Privacy on the Web: The Beacons Know You

 

Did you ever notice how a web site you have never visited before knows your interests enough to give you targeted advertisements? Sometimes, the ads are based on the content of the site, but other times, there appears to be no connection. There is an approach to collecting user information that crosses web site boundaries and maintains a history of your preferences.

You may ask, how is this possible? Are these companies sharing information? Is there adware on my computer that’s giving out this information? No. The answer is much simpler — outsourced advertising and analytics.

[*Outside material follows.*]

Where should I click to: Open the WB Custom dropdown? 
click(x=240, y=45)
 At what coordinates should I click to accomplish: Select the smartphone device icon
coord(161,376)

Many companies can’t afford to maintain a department that attracts advertisers, manages advertising sales, and tracks ad performance. As a result, they outsource their advertising to a specialized company. In the same way, most companies do not have the tools or expertise to track their own web site metrics, so they outsource to large companies that specialize in web analytics.

To display appropriate advertising, track ad performance, and track overall behavioral metrics on web sites, these companies that provide the service require the publisher or advertiser to put a small piece of code on their web site. This may be a small piece of Javascript or a simple image request. It is this image request that allows the advertising or analytics company to track user behavior across multiple web sites, since they are provided information about you at each site that has their beacon.

How Beacons Work

Web beacons are snippets of Javascript or HTML that create one pixel by one pixel image requests to a different web site that collects the data. This single pixel is invisible to the viewer of the web site. It is usually placed just inside the closing “body” tag of the page, although some analytics companies recommend that it be placed inside the opening “body” tag to improve accuracy.

There are three types of information that are collected using this image:

1. Data embedded in the URL: At a minimum, this data includes some form of account ID that represents the publisher of the web site the user is viewing. It may include any variables that can be retrieved using Javascript, such as screen resolution. It may include custom variables that better identify the user, such as user account number, email address, and any other data that the web site publisher collects from you during your visit.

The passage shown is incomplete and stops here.